Это передвижение способствовало не только дружбе Уильяма с плантатором, но и познакомило его с другими плантаторами, друзьями первого, которые также хотели приобрести негров. Они раскупили их так быстро, что, когда один богатый плантатор купил себе сто негров, у Уильяма никого не осталось. А первый плантатор поделил своих негров с другим плантатором, который выторговал у Уильяма его корабль и все находившееся на нем, предложив взамен чистенький, большой, прекрасно оборудованный шестидесятитонный шлюп с шестью пушками, – впоследствии мы поставили на нем двенадцать пушек. За корабль Уильям получил, кроме шлюпа, еще триста золотых мойдоров и на эти деньги нагрузил шлюп съестными припасами до отказа, а особенно хлебом, свининой и шестьюдесятью живыми кабанами.
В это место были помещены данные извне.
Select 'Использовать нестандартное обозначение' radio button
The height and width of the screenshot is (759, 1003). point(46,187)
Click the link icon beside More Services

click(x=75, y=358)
Помимо всего прочего, Уильям добыл восемьдесят баррелей хорошего пороха, что нам очень пригодилось. Кроме того, он забрал все съестные припасы, бывшие на французском корабле.
Рассказ этот доставил нам большое удовольствие, в особенности когда мы узнали, что, помимо всего прочего, Уильям получил чеканенным или весовым золотом и частью испанским серебром шестьдесят тысяч осьмериков.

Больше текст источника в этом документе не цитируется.